Until recently, that list encompassed just a few words: paradigm, savory, panties, and moist. Capping the list is the mack daddy of all icky words: slacks. Just the sound of the word conjures up memories of the polyester pants my mom used to wear in the 70’s and 80’s. Those suckers had an elastic waistband, came in array of colors not found in nature and tended to make an odd swish-swish sound whenever she walked.
However, since I’ve been freelancing, there is a word that has come to my attention because it annoys and horrifies me at the same time: entrepreneur. I think the reason why this word bothers me so much is that it has become clichéd. Nine times out of ten, if you ask someone who is self-employed what they do for a living, they tell you that they’re an entrepreneur, and they probably won’t give you so much as a hint of what it is that they actually do.

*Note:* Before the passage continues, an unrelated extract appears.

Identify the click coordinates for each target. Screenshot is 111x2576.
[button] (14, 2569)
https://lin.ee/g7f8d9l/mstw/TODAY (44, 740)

There is also entrepreneur’s evil offspring, solopreneur, which is increasing in popularity. Again, what does a solopreneur do, other than work for themselves? I have no idea. What I do know is that the word reeks with pretention.
There’s a quote about pretentiousness that I have always loved—“an ounce of pretention is worth a pound of manure.” It comes from the 1980’s Julia Roberts movie Mystic Pizza (Watch it on cable sometime. You’ll love it.), and it’s a reminder that the more pretentious we are, the more likely it is that we’re also full of crap.
I think that, as freelancers, we become wrapped up in trying to describe what it is that we do. For example, I tend to describe myself as a freelance writer and digital content specialist. People in marketing, advertising and PR immediately understand what this means. There have also been times when I have also been on interviews with befuddled HR people from a different industry who just don’t “get it.” This, of course, has led me to whine afterward, “they just don’t get me!”
Maybe we try to come up important-sounding titles to get people to take us more seriously as freelancers. Then again, maybe it’s time to let go of titles and just get back to work.